The DNS Must Die
The DNS Must Die... That's all there is to it.
I learn more about the upkeep of our servers by chasing some of the little things that I could ever learn just reading a book on the subject. Over the last few weeks I've been chasing a mail problem where we couldn't email outside the company to Yahoo or AOL users. We thought it was one of several things.

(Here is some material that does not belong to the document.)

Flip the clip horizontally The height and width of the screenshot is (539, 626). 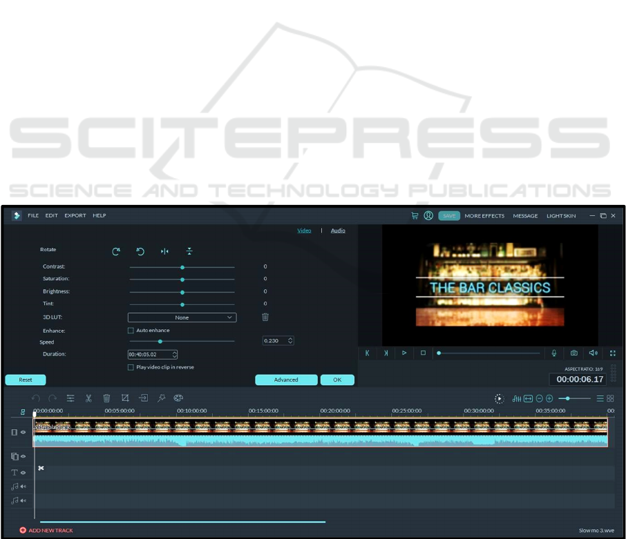[164, 252]
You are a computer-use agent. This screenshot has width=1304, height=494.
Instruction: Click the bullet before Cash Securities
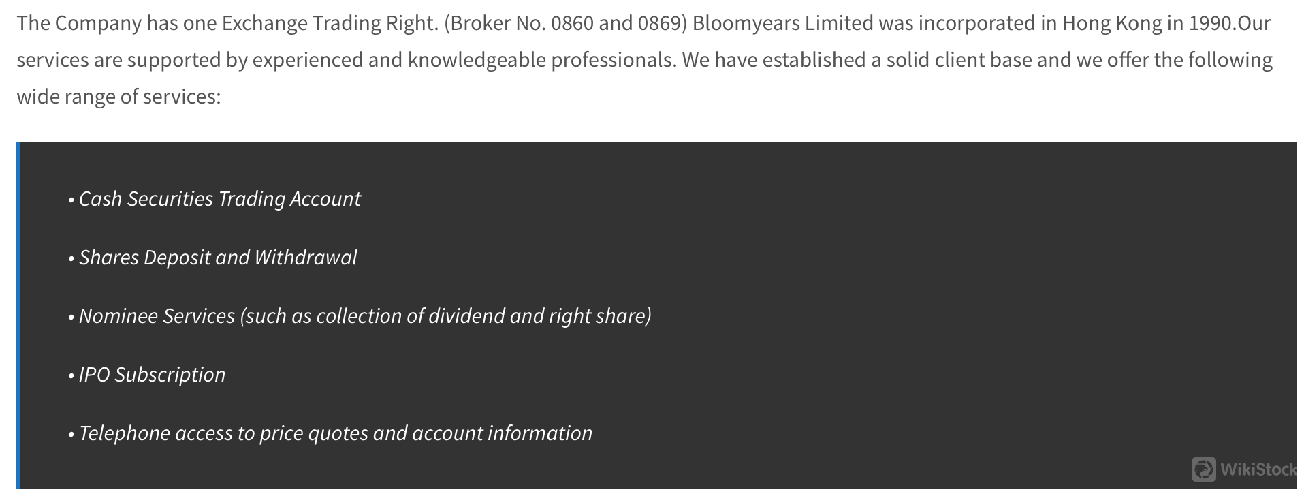[x=71, y=200]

First I tried adding a reverse DNS lookup to our external DNS servers. This allows a server to take an IP address and confirm that the sender is legitimate. It's not error proof, but it does cut down on the spam. After calls to our ISP for the office and for our production co-located facility, I managed to get them to point to our DNS servers. Once there I had to figure out how to set up a reverse DNS zone on the Linux servers that serve as our external DNS servers. All of that work took me about a week of research and trial and error. Oh... And it failed to fix the problem.

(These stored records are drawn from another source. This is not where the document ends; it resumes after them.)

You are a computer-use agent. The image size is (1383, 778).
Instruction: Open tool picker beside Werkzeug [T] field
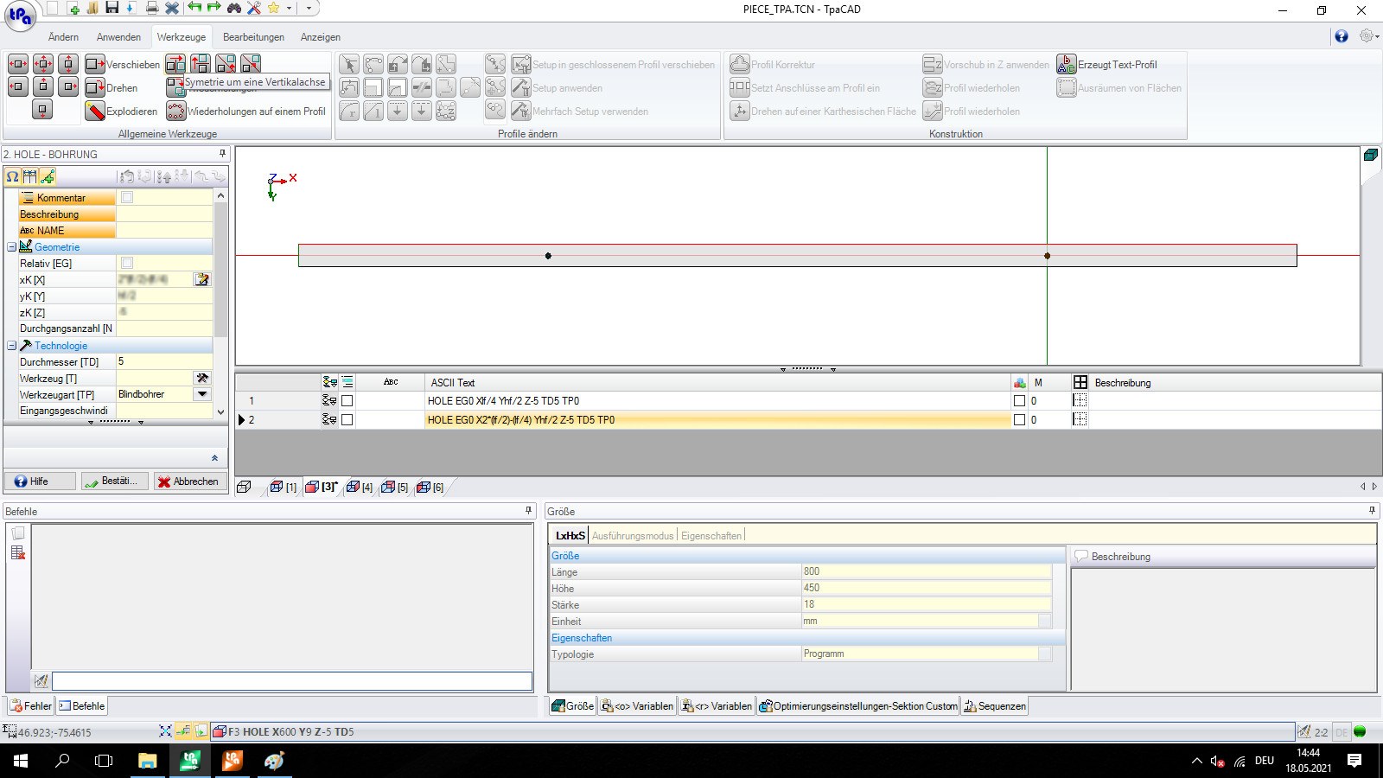tap(202, 378)
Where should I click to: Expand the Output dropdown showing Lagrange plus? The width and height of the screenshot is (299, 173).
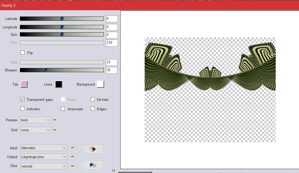[x=44, y=157]
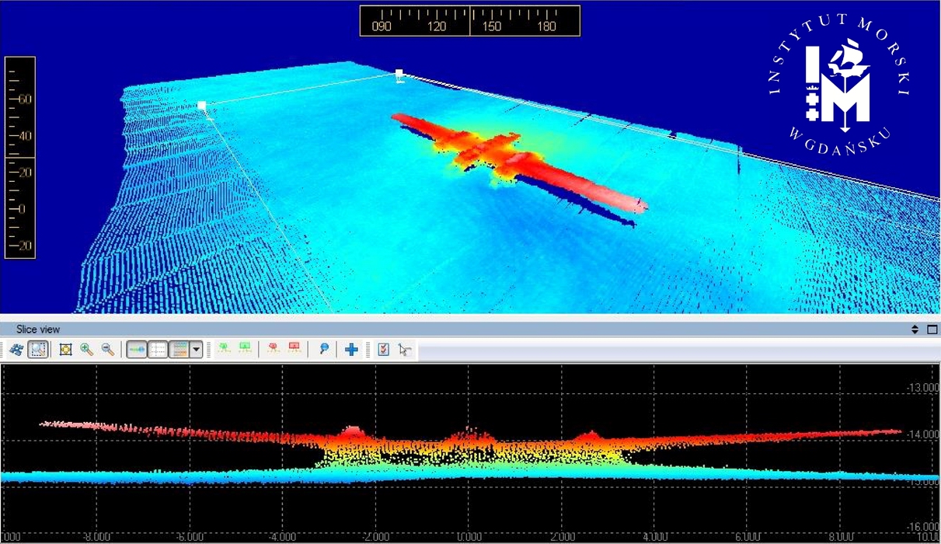Click the first red reject-points icon

(273, 350)
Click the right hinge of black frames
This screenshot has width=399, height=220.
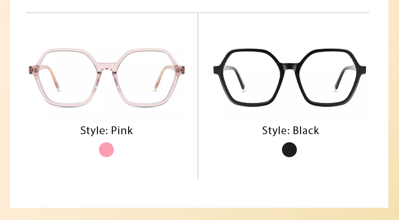362,70
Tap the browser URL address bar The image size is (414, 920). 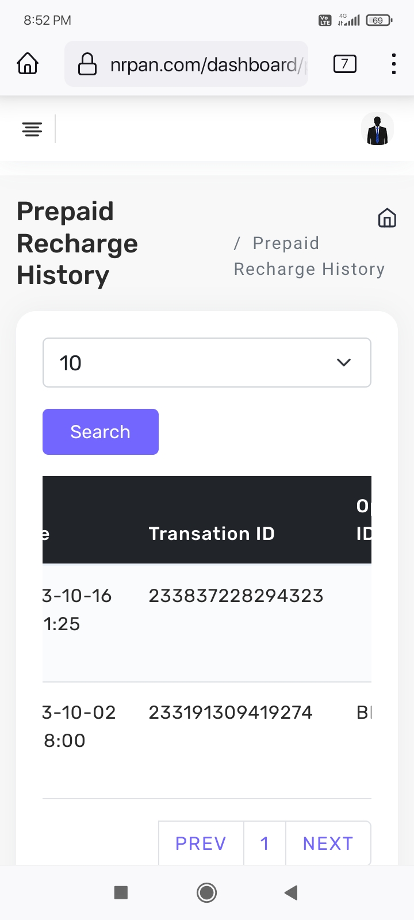[x=204, y=64]
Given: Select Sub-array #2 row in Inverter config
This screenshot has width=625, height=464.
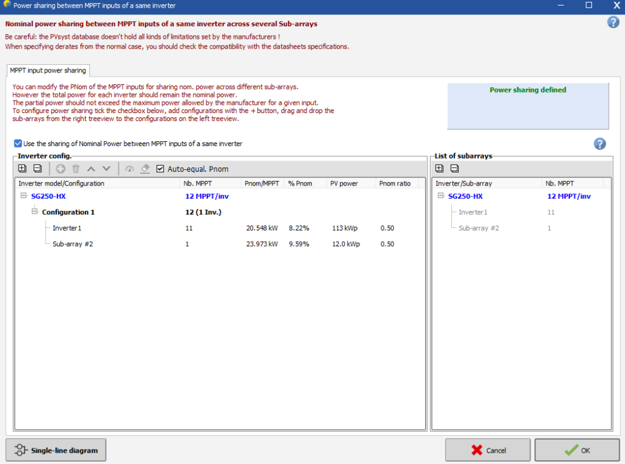Looking at the screenshot, I should click(x=73, y=244).
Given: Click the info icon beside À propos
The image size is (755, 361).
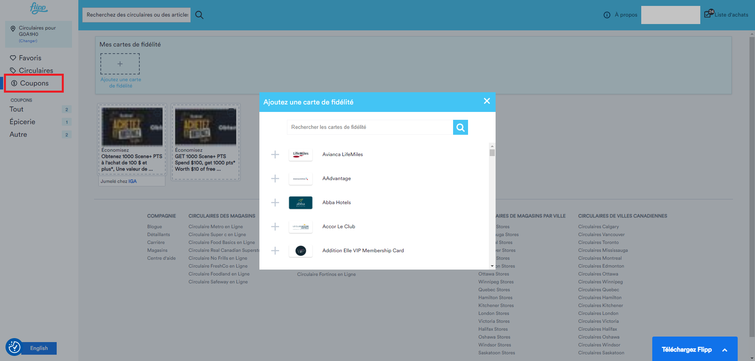Looking at the screenshot, I should click(607, 15).
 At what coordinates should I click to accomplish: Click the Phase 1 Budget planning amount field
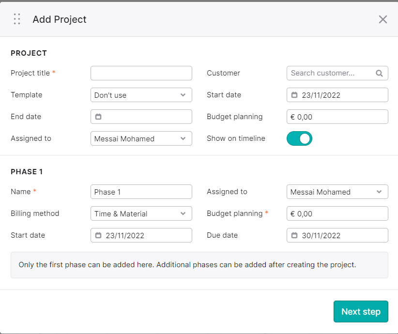tap(337, 213)
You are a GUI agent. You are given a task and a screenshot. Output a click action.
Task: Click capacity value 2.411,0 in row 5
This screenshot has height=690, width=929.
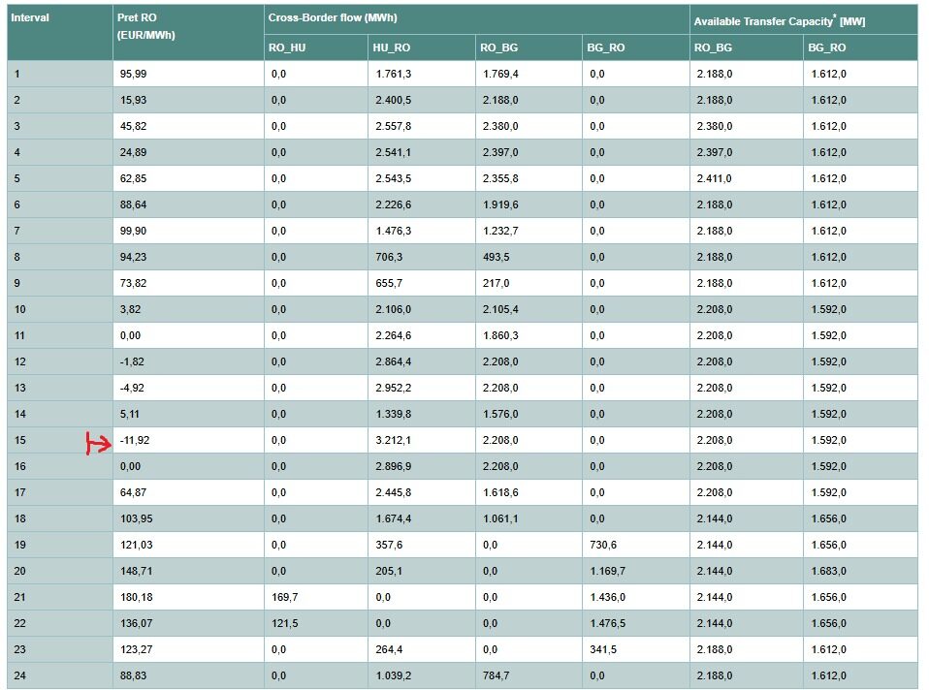point(713,178)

Next I got on the mail server and tried to run "nslookup -querytype=mx yahoo.com" Nothing... Well with that I had my next lead. I knew that the DNS wasn't returning the IP addresses for Yahoo's mail servers to I went to the internal DNS and added forwarders so that when it didn't know how to handle a request it would at least go ask for help before throwing up it's hands (figuratively speaking) and saying I don't know how to handle your request.
That fixed my Yahoo and AOL problems, but we still had one host that wasn't responding. We managed to get it working, but the problem came back 30 minutes later. I hate Microsoft's DNS server. I'm quickly becoming a Linux fan when it comes to network architecture. Linux is much more complicated to set up, but once it's configured properly it's no where near as likely to fail. All that to say that I think that our internal DNS server should die a slow and painful death. A curse on both it's houses. It's working now, and I'm not going to mess with it, but who knows when it could decide to quit working again. Grr....
But you know what... I learned a whole lot. I guess that really should count for something. But I'm still going to cast evil glances and that stupid server every time I walk past it.